As Virginia rides the wave of a booming population in Northern Virginia toward a projected ranking of 10th most populous state in the union by 2040, Central Virginia is not getting left behind.

the city of Lynchburg is projected to grow to 96,000 residents by 2040
Reporter: Margaret Carmel
Lynchburg News & Advance 
July 5, 2017

 

 

According to the latest population projections released by the University of Virginia’s Weldon Cooper Center for Public Service, the city of Lynchburg is projected to grow to 96,000 residents by 2040, up from 79,047 measured in 2014, according to citydata.com. Between 2020 and 2040, the city is expected to add 15,000 residents, which is an estimated growth of 18 percent.

Just behind Lynchburg, Bedford County is expected to grow to 91,000 residents by 2040, with a growth rate of 15 percent between 2020 and 2040. The study estimates Bedford County’s current population of 76,000 residents will grow to just shy of 80,000 by 2020.

Appomattox County is expected to reach a population just shy of 18,000 residents by 2040, which is up from the currently population of about 15,000 people. The locality is projected to hit 15,900 residents by 2020 and then grow 11 percent over the next 20 years.

Campbell County also will add about 5,000 residents between 2020 and 2040 to reach a total population of 62,000. The current population of about 54,000 residents is expected to hit 57,000 by 2020.

Shonel Sen, a research and policy analyst with the Weldon Cooper Center, said metropolitan areas of all sizes are growing across the commonwealth, while rural areas are shrinking or holding steady.

“The divide between urban and rural communities is growing,” she said. “In terms of metro areas, a lot of the growth you’re seeing is coming from areas like Northern Virginia, Hampton Roads and Richmond, but all other metro areas are also a large contributor to the population growth. Even when you’re looking at Central Virginia, the urban areas will pop up more in population.”

The Weldon Cooper Center’s Demographics Research Group produces the official annual population estimates for Virginia and its localities and serves governments at the federal, state and local levels as well as private companies with statistical research.

The state budget for fiscal year 2016-18 budget allocated funds $300,000 over two years for the new round of population estimates to help the government implement policy.
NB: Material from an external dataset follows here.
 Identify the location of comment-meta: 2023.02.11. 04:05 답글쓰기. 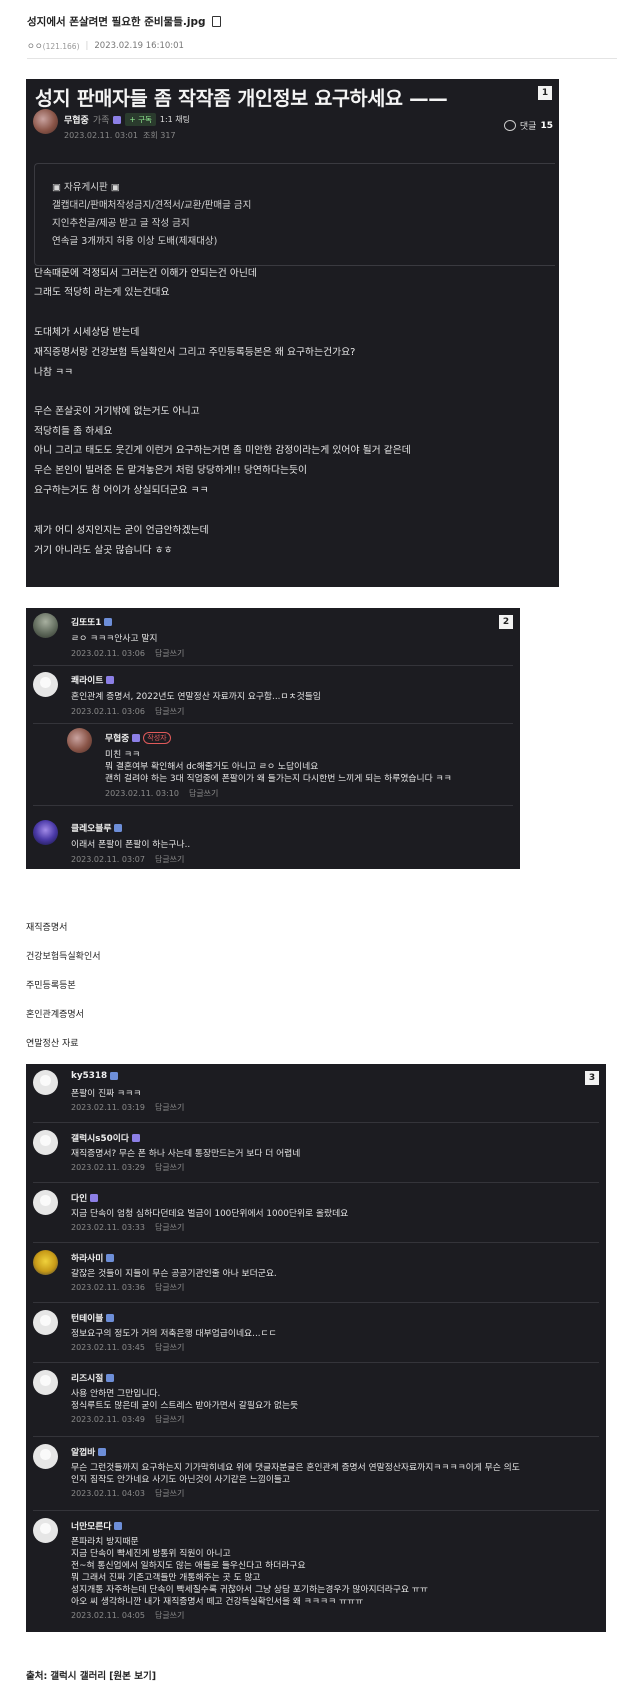
(128, 1616).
Despite growth in the more rural counties of Bedford, Appomattox and Campbell, Amherst and Nelson are lagging behind.

Amherst is projected to see a 2 percent population decrease between 2020 and 2040 to about 31,000 residents by 2040. The county’s current population is 32,000 and is expected to drop to 31,700 by 2020.

Nelson is predicted to grow to 15,244 by 2040, which is only marginally higher than the 2020 estimate of 14,941. The current population is estimated to be just 100 residents lower at 14,835.

The study did not focus on the causes of population growth or decline but instead studied previous trends and data collected from the last two censuses collected in 2000 and 2010 to create a model to project the near future.

“We tried to go back and see what the locality’s population structure was in the past and how that could change in the future,” Sen said. “These findings are a template for the future, but they may vary, and we intend to change these projections as we get more input data.”

Megan Lucas, CEO of the Lynchburg Regional Business Alliance, said the results of the population projections are encouraging for the region’s existing businesses, and future ones that could be drawn to the area.

“Ultimately it means success for our existing industries, but it also means our labor force will grow, and that is important as we try to recruit industry into the region and tell our story,” she said.

Currently Virginia is ranked 12th in the nation for population with 8.4 million residents, but the study estimates the commonwealth could surge past New Jersey and Michigan and be home to 10.5 million people by 2040. The state of California is ranked first with 39 million and Wyoming comes in last with only 585,000.

Despite the increasing population in the commonwealth, Sen said the majority of the growth is coming from older residents who are living longer and growing old in Virginia.

“Even though the commonwealth is growing, it’s growing because of older people, plus there are medical advances so you have longer life expectancy. In terms of the future growth, about more than 50 percent that you can expect to see is people who are about 65 just growing older in the same place.”

Statewide, the population of Virginia residents 65 and older is projected to jump from about 1.4 million in 2020 to more than 1.9 million by 2040.